Entradas disponibles:
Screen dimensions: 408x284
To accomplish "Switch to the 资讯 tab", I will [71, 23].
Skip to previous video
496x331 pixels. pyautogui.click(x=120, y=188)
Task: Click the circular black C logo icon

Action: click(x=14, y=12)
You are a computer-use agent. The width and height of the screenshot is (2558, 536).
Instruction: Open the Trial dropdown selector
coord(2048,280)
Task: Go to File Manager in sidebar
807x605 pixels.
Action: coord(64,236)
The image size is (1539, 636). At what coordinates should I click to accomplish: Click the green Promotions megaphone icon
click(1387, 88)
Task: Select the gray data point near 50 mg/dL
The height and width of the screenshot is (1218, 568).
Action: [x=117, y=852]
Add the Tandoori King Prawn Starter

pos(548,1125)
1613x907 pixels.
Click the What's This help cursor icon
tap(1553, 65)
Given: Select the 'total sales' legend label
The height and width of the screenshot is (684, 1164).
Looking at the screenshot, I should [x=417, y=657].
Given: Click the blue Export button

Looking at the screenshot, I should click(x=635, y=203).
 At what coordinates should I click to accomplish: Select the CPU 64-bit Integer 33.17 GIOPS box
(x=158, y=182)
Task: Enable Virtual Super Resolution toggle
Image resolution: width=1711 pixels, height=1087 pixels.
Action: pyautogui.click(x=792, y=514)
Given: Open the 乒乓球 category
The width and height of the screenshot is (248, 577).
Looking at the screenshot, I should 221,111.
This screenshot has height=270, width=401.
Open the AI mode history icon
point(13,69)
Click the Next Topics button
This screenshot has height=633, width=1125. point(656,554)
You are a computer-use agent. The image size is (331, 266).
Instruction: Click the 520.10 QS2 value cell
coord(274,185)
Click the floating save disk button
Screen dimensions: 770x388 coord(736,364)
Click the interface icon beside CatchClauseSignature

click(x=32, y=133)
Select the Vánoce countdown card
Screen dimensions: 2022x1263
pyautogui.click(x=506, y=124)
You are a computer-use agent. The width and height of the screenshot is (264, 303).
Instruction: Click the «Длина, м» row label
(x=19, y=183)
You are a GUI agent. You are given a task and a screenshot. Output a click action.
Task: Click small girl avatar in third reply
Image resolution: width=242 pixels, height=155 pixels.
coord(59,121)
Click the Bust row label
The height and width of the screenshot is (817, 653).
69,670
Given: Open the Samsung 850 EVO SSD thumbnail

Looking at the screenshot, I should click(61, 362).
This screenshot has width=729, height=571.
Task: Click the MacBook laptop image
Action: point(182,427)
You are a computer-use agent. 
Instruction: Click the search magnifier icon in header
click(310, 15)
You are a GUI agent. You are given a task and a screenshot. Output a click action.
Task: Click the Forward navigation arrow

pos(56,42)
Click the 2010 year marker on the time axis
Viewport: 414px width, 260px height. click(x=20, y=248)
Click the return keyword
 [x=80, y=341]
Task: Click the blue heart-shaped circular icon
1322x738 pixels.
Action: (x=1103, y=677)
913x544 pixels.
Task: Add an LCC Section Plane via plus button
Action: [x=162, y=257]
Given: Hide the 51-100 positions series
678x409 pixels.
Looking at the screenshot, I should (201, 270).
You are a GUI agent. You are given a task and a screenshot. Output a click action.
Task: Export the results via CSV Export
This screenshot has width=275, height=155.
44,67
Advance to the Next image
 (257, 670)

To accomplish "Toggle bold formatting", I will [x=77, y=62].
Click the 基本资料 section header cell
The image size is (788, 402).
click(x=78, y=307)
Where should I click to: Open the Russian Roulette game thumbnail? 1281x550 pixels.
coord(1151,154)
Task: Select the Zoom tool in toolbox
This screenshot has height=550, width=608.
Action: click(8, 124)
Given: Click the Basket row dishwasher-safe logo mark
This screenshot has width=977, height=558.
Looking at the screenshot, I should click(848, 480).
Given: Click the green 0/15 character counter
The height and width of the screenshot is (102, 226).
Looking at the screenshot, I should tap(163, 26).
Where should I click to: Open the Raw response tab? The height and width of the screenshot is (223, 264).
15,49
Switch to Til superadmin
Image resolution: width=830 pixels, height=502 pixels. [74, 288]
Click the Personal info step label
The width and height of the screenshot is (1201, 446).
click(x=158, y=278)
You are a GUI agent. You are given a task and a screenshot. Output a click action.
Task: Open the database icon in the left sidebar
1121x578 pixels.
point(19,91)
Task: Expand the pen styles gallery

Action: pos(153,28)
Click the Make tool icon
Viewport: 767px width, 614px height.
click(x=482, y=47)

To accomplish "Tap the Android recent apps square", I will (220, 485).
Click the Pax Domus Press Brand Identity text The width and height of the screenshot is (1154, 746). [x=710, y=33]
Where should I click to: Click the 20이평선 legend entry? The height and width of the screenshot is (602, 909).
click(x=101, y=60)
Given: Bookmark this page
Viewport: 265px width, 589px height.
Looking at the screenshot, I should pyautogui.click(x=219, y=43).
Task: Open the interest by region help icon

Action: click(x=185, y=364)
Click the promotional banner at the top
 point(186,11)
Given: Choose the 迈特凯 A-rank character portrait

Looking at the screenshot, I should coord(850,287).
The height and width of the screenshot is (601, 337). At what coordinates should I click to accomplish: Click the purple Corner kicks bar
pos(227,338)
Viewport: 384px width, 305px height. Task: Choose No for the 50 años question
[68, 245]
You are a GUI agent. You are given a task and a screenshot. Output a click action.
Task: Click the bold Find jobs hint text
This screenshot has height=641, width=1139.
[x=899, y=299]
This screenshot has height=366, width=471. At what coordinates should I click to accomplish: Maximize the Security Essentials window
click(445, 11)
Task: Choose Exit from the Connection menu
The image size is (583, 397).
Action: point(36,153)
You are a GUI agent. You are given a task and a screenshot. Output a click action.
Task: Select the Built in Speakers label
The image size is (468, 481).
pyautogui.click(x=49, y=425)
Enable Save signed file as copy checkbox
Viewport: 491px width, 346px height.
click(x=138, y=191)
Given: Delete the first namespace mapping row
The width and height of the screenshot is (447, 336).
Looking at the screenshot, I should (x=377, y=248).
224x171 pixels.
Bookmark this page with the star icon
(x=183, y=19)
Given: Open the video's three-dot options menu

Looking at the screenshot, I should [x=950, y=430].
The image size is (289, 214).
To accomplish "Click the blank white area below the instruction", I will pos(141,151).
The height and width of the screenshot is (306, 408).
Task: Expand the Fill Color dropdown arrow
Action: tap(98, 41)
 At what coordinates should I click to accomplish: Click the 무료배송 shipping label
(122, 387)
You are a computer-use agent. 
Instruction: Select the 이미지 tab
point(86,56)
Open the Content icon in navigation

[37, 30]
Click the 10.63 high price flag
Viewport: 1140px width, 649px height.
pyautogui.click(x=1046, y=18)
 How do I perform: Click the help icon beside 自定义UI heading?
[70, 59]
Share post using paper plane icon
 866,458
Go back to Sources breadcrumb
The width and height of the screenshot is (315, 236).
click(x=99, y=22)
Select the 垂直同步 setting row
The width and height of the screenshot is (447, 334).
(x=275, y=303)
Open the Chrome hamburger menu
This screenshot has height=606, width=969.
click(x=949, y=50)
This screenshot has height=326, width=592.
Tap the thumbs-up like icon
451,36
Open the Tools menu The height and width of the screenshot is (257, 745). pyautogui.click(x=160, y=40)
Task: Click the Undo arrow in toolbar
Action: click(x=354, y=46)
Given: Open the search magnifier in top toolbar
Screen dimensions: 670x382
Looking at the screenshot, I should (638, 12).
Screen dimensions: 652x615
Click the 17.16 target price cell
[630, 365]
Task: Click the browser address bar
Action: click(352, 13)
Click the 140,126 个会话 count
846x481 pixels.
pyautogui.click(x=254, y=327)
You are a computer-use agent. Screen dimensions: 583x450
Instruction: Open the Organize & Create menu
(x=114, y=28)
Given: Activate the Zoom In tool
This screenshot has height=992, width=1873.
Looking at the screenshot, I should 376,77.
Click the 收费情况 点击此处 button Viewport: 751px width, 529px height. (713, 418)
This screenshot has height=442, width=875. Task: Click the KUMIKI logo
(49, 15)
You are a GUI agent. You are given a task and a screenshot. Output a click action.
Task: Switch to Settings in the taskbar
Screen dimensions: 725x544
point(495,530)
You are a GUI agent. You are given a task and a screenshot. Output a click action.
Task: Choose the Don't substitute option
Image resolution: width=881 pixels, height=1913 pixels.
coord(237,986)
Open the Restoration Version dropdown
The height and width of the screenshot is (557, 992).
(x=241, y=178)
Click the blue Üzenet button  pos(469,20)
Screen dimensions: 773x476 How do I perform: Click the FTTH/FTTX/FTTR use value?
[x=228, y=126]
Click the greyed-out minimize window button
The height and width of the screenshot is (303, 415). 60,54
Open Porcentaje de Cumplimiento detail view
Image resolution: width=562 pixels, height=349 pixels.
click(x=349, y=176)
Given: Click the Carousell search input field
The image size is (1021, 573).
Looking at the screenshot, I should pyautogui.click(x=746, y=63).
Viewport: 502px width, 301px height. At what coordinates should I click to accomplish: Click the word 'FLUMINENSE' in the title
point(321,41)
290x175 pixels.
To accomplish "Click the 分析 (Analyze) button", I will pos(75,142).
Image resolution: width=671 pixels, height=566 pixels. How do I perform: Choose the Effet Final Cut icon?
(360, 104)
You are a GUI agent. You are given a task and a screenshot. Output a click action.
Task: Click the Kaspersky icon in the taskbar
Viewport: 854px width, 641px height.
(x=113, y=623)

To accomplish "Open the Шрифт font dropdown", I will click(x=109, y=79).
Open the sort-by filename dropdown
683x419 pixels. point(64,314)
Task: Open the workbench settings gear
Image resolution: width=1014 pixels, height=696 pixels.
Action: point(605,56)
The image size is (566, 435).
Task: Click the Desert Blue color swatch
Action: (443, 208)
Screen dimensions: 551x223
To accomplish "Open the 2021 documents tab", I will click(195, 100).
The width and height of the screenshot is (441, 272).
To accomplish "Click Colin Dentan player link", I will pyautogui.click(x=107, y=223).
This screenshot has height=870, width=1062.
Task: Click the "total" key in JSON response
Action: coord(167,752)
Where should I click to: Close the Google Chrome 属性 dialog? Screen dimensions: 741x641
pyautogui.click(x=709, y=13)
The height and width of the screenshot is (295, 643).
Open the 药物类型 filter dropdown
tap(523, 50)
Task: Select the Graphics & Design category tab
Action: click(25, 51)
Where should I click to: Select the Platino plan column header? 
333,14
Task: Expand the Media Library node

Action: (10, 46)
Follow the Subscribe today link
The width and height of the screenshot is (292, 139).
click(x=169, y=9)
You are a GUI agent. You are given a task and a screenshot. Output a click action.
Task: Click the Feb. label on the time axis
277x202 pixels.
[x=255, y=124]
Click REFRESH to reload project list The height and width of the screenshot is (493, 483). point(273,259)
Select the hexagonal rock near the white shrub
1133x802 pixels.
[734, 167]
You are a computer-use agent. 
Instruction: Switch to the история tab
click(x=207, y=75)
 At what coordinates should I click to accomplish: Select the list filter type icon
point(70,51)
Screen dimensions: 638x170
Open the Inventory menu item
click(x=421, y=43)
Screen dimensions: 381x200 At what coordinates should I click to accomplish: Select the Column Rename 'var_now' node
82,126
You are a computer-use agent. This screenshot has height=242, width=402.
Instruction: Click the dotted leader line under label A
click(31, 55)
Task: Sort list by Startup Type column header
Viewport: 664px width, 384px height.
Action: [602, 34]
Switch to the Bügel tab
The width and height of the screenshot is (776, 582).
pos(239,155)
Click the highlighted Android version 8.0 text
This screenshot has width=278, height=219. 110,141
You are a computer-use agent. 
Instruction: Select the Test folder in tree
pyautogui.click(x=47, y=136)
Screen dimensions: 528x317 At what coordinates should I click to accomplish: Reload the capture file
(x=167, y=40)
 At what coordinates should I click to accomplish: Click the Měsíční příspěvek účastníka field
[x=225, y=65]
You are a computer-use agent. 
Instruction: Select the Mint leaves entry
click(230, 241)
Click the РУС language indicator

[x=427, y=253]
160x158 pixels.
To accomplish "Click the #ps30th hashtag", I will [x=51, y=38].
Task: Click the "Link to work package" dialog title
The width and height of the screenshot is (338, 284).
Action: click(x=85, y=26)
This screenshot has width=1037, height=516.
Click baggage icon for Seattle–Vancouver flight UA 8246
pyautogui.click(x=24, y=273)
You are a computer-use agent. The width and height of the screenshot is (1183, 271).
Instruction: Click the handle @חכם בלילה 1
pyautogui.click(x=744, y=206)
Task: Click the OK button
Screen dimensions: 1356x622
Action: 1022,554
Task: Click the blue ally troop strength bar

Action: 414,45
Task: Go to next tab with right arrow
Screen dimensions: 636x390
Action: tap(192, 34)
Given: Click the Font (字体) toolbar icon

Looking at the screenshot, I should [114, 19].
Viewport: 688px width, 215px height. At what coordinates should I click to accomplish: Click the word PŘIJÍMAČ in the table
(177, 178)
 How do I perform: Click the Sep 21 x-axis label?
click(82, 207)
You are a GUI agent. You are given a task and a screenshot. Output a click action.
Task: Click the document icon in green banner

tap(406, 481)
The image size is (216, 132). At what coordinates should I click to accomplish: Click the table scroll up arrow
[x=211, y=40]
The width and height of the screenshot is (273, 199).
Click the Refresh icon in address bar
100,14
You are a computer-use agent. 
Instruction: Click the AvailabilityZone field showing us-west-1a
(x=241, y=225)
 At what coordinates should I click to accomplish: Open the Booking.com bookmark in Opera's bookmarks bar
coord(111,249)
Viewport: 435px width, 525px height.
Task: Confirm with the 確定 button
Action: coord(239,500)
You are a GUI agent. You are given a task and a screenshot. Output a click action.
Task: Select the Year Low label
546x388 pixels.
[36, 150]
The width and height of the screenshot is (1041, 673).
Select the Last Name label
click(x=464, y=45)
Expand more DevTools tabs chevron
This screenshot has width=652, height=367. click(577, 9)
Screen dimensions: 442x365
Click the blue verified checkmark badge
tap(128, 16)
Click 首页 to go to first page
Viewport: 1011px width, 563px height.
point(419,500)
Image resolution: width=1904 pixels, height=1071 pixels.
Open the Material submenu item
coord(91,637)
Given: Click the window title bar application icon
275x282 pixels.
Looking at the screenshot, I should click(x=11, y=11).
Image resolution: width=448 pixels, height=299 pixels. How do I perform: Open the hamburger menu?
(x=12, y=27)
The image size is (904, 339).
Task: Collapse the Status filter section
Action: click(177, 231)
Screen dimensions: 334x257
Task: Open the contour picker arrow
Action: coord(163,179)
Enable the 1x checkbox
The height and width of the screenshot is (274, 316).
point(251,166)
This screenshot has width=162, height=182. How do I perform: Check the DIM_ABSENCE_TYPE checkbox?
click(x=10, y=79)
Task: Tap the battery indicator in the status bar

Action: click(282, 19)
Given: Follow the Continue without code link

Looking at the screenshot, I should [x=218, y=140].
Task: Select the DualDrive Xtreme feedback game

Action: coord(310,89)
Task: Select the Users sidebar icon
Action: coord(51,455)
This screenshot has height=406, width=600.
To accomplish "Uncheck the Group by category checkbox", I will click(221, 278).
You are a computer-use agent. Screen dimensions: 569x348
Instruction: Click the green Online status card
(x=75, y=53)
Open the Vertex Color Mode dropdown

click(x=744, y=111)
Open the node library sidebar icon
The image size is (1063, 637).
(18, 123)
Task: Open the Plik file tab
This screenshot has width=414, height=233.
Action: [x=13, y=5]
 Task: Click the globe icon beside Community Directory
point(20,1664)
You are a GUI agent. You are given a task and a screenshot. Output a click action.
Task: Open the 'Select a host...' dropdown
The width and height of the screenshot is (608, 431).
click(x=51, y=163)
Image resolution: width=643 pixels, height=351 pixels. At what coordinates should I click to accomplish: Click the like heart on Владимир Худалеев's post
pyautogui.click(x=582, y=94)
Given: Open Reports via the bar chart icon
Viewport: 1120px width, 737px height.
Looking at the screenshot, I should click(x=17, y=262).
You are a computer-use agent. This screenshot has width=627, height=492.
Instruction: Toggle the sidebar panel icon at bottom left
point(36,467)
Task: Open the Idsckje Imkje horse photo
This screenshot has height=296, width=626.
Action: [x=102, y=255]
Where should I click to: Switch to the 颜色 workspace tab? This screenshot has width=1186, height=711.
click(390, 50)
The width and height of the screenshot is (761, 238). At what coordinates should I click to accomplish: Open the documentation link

Instrucciones:
Reproduce sin cambios todo lo que va desde la línea que contiene "Enable Save signed file as copy checkbox" hasta la que contiene "Looking at the screenshot, I should (x=377, y=248).", ambas incluidas.

Respuesta:
Enable Save signed file as copy checkbox
Viewport: 491px width, 346px height.
click(x=138, y=191)
Given: Delete the first namespace mapping row
The width and height of the screenshot is (447, 336).
Looking at the screenshot, I should (x=377, y=248).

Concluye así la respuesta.